PAGE TEXT
- - - - - - -
Cytology slides were prepared and read in the US. The presence of high-risk HPV genotypes was determined from residual cytology specimens. HPV DNA was amplified using Gold Taq and a modified MY09-MY11 PCR-based method that included additional primers for HPV30, 35, 39, 51 and 68; as well as, primers to amplify a cellular beta-globin fragment as a control for amplification19. PCR products were typed by dot-blot hybridization using type-specific probes as previously described19. We considered the 13 most carcinogenic types for HPV positivity: 16, 18, 31, 33, 35, 39, 45, 51, 52, 56, 58, 59, and 68. The numeric measure of signal strength (1–5) was utilized as a validated semi-qualitative measure of viral load20.

The protocol was reviewed and approved by both Nigerian and NCI institutional review boards (NCT 00804466). Appropriate diagnosis and treatment among screen-positive women is now underway, using a combination of cryotherapy, LEEP, and surgery.

We calculated the age-stratified proportion of women infected with carcinogenic HPV and cytologic abnormalities. Bivariate analyses measured the risk of carcinogenic HPV infection among women with abnormal cytology as well as the risk of abnormal cytology given carcinogenic HPV infection. Differences by age were considered using standard contingency table analysis with Chi-square statistics, unless otherwise noted. To rule out the possibility that our findings were distorted by oversampling women who lived in houses containing a household with more than one co-wife, we stratified our results by co-wife status in the household (no co-wife vs. more than one co-wife); there were no notable differences. Analyses were performed using Stata 11.0 analytic software (Stata Corp LP, College Station, TX).


Among 439 houses visited, we were able to contact 2,091 women who were eligible for enrollment (Figure 1). Approximately one-third (n=671) of these women either refused enrollment at home or did not attend the clinic visit. Participation varied by age: women 15–20 were less likely to enroll and attend the clinic visit (43.1% vs. 74.3% among women over 20, p<.01).
- - - - - - -
PROBLEMS AND TASKS
1/ Reproduce the HPV study excerpt between "The protocol was" and "LEEP, and surgery.", inclusive, and switch "cryotherapy" to "thermal ablation" throughout.
2/ Pick up the HPV study excerpt after its final sentence and continue it.
- - - - - - -
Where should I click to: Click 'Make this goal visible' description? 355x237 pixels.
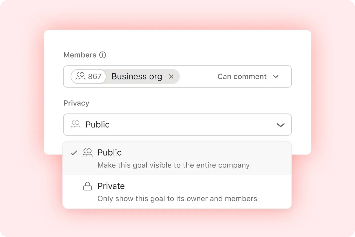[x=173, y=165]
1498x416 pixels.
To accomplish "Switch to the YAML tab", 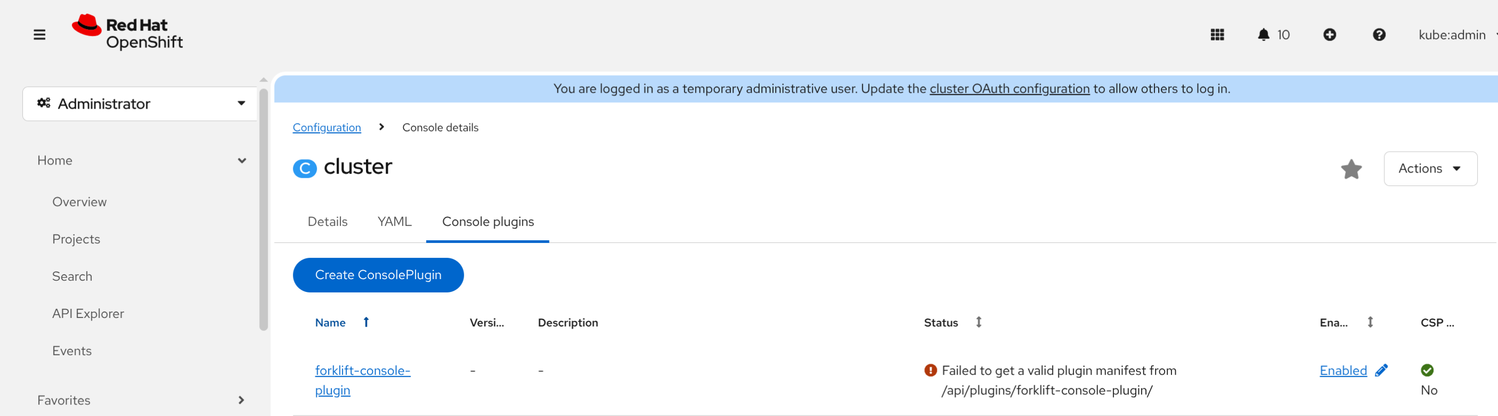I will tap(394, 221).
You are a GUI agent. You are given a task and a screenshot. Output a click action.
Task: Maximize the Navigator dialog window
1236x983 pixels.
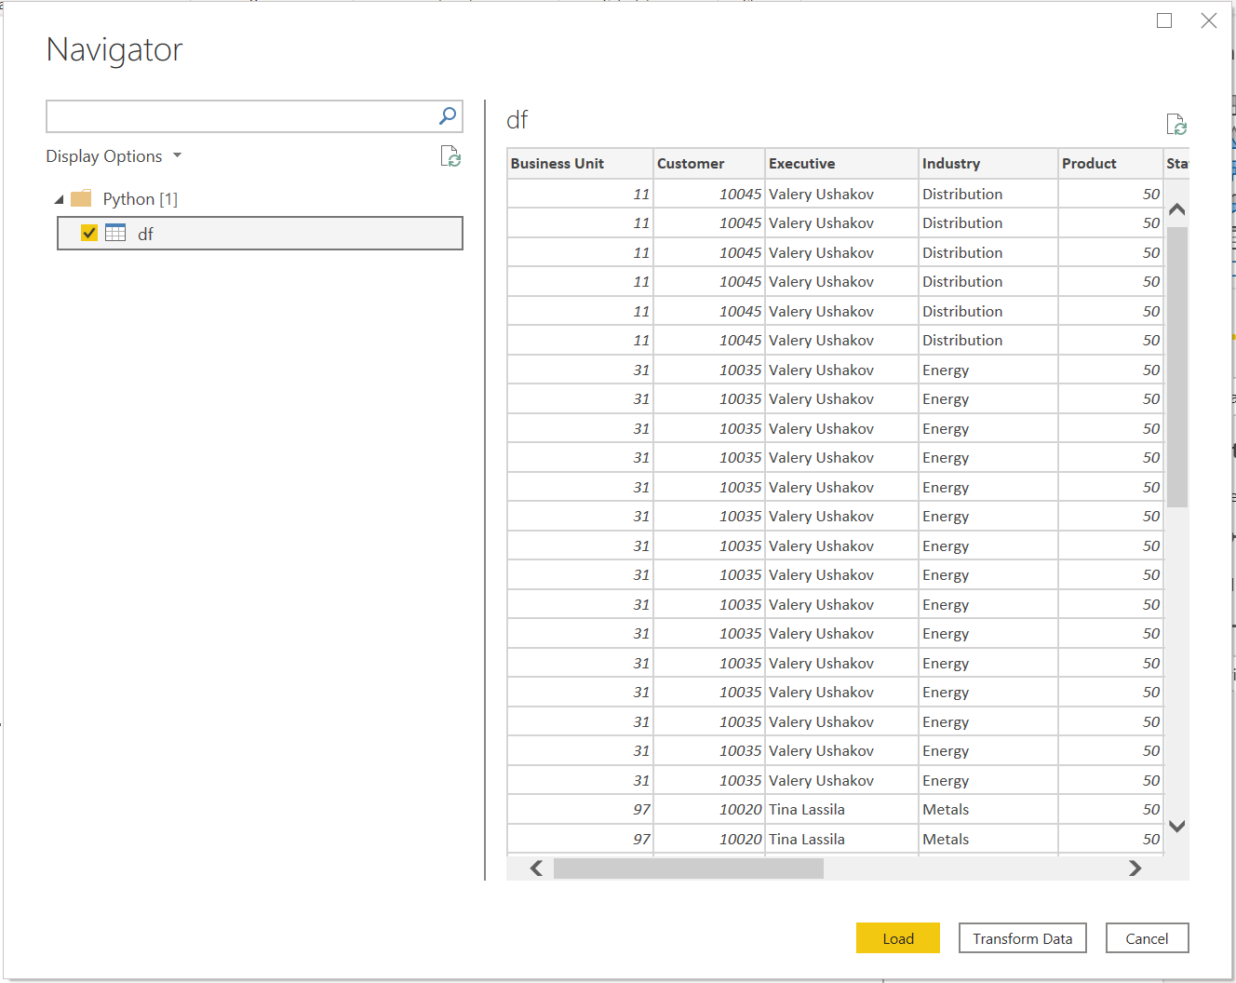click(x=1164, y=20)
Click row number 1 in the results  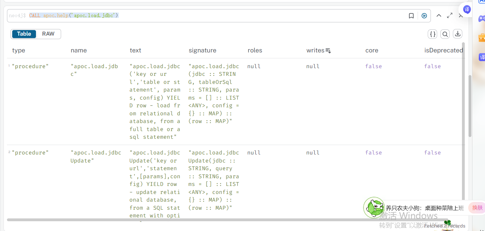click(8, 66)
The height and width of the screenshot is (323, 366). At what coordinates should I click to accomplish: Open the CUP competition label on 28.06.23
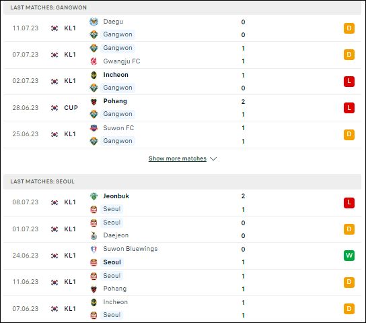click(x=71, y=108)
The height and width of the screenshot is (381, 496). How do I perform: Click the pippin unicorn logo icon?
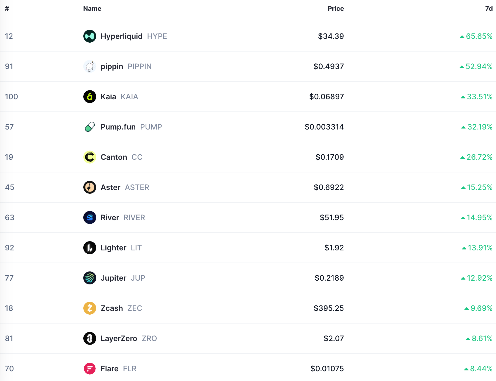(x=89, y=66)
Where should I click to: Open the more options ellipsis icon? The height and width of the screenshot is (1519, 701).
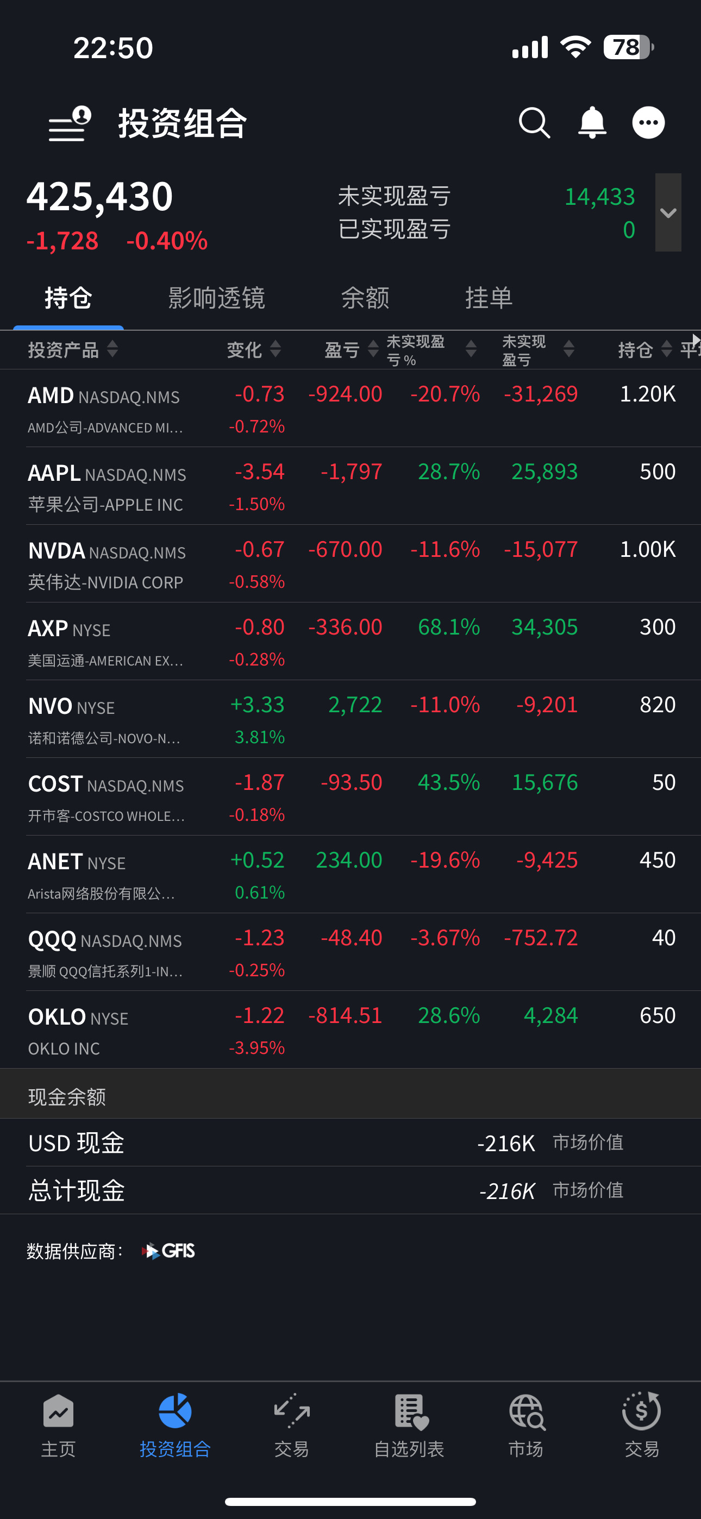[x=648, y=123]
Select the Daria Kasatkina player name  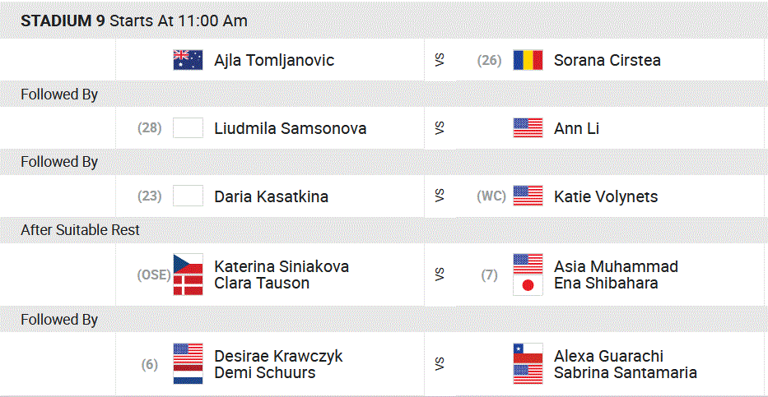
- - - - - - -
EXPECTED RESPONSES
1/
The protocol was reviewed and approved by both Nigerian and NCI institutional review boards (NCT 00804466). Appropriate diagnosis and treatment among screen-positive women is now underway, using a combination of thermal ablation, LEEP, and surgery.

2/
Figure 1
Consort Diagram

Of 1,282 non-virgins attending the screening visit for whom HPV DNA test results were available, 14.7% were infected with one or more carcinogenic HPV genotypes. Figure 2 separately presents the independent results of HPV testing (line) and cytology (bar) by age. The proportion HPV-positive did not decline with age (Chi-square p-trend=.36) and had slight peaks in women 15–29 (18.9%) and 60–69 (17.6%) years old, compared with 12–14% in mid-adult women. Cytologic abnormalities were most common in the youngest women (ages 15–29) compared with women age 30 or older (15.0% vs. 8.0%, p<.01); no second peak of abnormal cytology results was observed in older women. When cytology was abnormal, severity varied by age: younger women were more likely than older women to have a low-grade abnormality (86.5% of abnormal results in women under 30 vs. 64.0% in women 30 or older, p=.01) and older age was associated with higher risk of high-grade intraepithelial lesion (HSIL) or worse abnormality (36.0% of abnormal results in women 30 or older vs. 13.5% in women under 30, p=.01).

Figure 2
Percent of women with given cytologic abnormalitya and PCR-positive for one or more 13 carcinogenic HPV genotypes by age (mean and median age =45 years)

Overall, 10.0% and 4.1% of women were infected with one or more HPV genotypes in either the alpha-9 or alpha-7 species, respectively, with alpha-9 types HPV16, 31, 35, 52, and 58 being most common (2.0% or more) (Table 1). 19.2% of women infected with a carcinogenic HPV genotype were concurrently infected with at least one other carcinogenic genotype. HSIL or worse cytology was most often associated with HPV16 and/or 35 (21.9% and 18.8%, respectively).

Table 1
Cytology results and risk of concurrent type-specific carcinogenic HPV infection for 1,282 women

Among women with atypical squamous cells of undetermined significance (ASC-US) or low-grade squamous intraepithelial lesion (LSIL) vs. HSIL or worse cytology, the percentage concurrently testing positive for one or more of the 13 carcinogenic HPV genotypes was 51.3% and 65.6%, respectively (Table 1). This result was observed across all age groups (data not presented).

Among HPV-positive women, those with ASC-US/LSIL, HSIL or worse were more likely than those with normal cytology to have an HPV infection with a PCR signal strengths of 4 or 5 (80.5% and 76.2% vs. 50.9%, respectively, p<.05). Notably, however, in terms of absolute numbers, 53.8% of 106 women with an elevated HPV PCR signal strength had normal cytology (Table 1). Signal strength, a semi-quantitative measure of viral load, was not associated with age (data not presented, one-way ANOVA F[1, 1280]=.95; p=.33).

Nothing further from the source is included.